The Problem With Sketchy Numbers

Naturally, many NGOs and various activist groups would latch on to the larger end of the scale, hoping the numbers would provoke interest and urgency in combating the problem. There are built-in incentives to run with inflated numbers to help grow the anti-trafficking movement–and funding for it.

But that strategy led others to call the legitimacy of their claims into question. Trafficking scholar Ronald Weizer is prominent among critics who’ve argued that estimates about the scale of trafficking and about the claim that it was on the rise have been hardly more than guess work, and largely unsubstantiated. Calling the veracity of the data into question calls into question the veracity of the anti-trafficking movement’s claims writ large. If people feel your claims are over-blown, it’s probably not going to attract them to the cause, and it may even do the opposite and turn them away.

And there have been other big blows to the credibility and legitimacy of the anti-trafficking movement. One of the biggest ones was Somaly Mam.
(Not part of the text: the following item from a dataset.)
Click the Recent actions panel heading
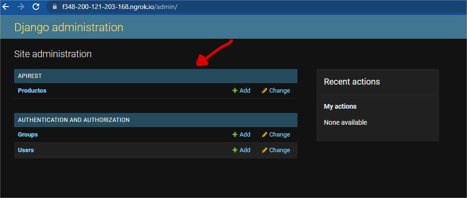Screen dimensions: 467x198 (x=352, y=82)

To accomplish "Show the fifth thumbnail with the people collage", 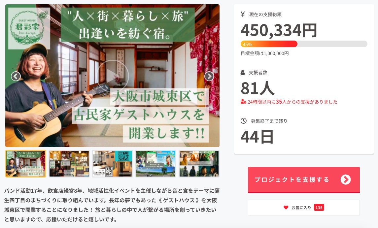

Cambodian Activist Somaly Mam

One of the most influential voices in anti-trafficking was Somaly Mam. She was from Cambodia, and had an incredibly compelling story about how she had been trafficked as a child, and then later went on to advocate for other trafficking victims, eventually writing a book and starting a foundation. And she shared stories about the girls she was helping. She was so compelling, she drew the attention and support of major international organizations, and top-level politicians, celebrities, and journalists. 
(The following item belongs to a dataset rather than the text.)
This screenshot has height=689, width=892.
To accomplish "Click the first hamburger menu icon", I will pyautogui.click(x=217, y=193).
Then in 2014, Newsweek published an expose that called all her claims into question. According to the article’s sources, Somaly Mam had never been trafficked herself and the stories she told of some of the girls she had helped also seemed to be fabricated. She resigned from her foundation, but she stuck to the veracity of her claims in an interview with Marie Claire magazine. Even her ex-husband asserts that she both lies and that it’s understandable given the context and unimportant given the urgency of other concerns. Everyone who believed her story, and put their own reputations behind it, was left to grapple with salvaging their own credibility in the aftermath, while still trying to confront the very real problem of trafficking that continues regardless.


Dealing with the blow

Working in anti-trafficking is like walking in the dark. We can’t see it as a whole; we can only verify what we actually encounter. Over the years, after such blows to the movement’s legitimacy and credibility, organizations have largely learned to temper their claims. If numbers must be used, most try to be very careful about citing sources, often sticking to estimates produced by major international organizations like the International Labour Organization or the UN’s International Office on Migration. Some sources, like the U.S. State Department’s annual Trafficking in Persons Reports, generally don’t state estimates of scale at all. Most focus instead on what is knowable and what can be measured. For example, the Polaris Project derives data from their hotline and the National Center for Missing and Exploited Children rely on the data from cases referred to them. We track our impact: the numbers of children that we’re able to give scholarships to, how many people attend our training workshops, the hours our staff have dedicated to counseling, and how many kids graduated instead of dropping out of school.

And yet, even with all the caveats, the data remain vitally important. The only way to understand how to defeat trafficking is to do what is possible in collecting whatever data is available, and to be as honest as possible about the extent and limitations of what those data show. Over the years, the movement has largely let go of a demand for macro-level data and now hopes to collect whatever micro-level data are available, to see if lots of bits of micro-data might come together to produce a narrative that corroborates–or challenges–the macro narrative. Hopefully, with concerted efforts and collaboration, someday we’ll get closer to seeing the full picture.

In the meantime, people new to anti-trafficking should be aware of the problem of numbers. Spreading misleading information, even with the best of intentions, can cause real damage. If you must use estimates, know that they should be taken with the largest possible grain of salt.